• **Work required**: A line below contains "Viewport: 700px width, 855px height.", and a later one contains "You are a computer-use agent. The". Repeat both, with every line between them, exactly.

• **Supplied data**:
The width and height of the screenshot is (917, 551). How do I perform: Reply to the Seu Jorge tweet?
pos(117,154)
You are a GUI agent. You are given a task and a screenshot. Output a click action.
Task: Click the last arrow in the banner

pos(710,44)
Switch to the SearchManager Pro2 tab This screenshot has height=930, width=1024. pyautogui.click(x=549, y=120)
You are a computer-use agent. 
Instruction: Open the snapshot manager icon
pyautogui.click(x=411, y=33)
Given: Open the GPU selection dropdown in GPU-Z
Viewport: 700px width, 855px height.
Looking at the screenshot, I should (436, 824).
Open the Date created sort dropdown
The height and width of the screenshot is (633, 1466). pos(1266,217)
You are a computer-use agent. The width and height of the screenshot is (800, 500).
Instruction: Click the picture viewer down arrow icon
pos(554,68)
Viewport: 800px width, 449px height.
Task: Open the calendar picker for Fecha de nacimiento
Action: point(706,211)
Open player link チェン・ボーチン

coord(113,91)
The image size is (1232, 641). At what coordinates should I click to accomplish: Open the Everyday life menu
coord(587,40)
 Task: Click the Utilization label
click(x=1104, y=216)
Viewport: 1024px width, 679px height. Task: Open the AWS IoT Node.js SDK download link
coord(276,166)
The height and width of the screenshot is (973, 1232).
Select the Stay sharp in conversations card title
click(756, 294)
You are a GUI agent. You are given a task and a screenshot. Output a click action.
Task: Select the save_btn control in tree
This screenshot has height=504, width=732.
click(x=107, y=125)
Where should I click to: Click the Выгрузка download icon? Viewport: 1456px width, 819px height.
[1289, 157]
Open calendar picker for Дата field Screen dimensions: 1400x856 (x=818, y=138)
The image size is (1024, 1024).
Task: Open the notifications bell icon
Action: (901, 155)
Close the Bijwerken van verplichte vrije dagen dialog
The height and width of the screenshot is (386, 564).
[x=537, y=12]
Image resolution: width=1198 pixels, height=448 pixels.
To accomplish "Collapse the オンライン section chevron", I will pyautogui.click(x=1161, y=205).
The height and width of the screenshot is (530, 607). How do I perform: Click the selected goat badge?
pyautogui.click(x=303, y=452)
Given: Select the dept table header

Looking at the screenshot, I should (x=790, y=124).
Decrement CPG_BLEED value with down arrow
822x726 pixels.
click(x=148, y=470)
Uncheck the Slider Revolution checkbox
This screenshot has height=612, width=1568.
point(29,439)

• **Task answer**:
Viewport: 700px width, 855px height.
Looking at the screenshot, I should (436, 824).
Open the Date created sort dropdown
The height and width of the screenshot is (633, 1466). pos(1266,217)
You are a computer-use agent. The width and height of the screenshot is (800, 500).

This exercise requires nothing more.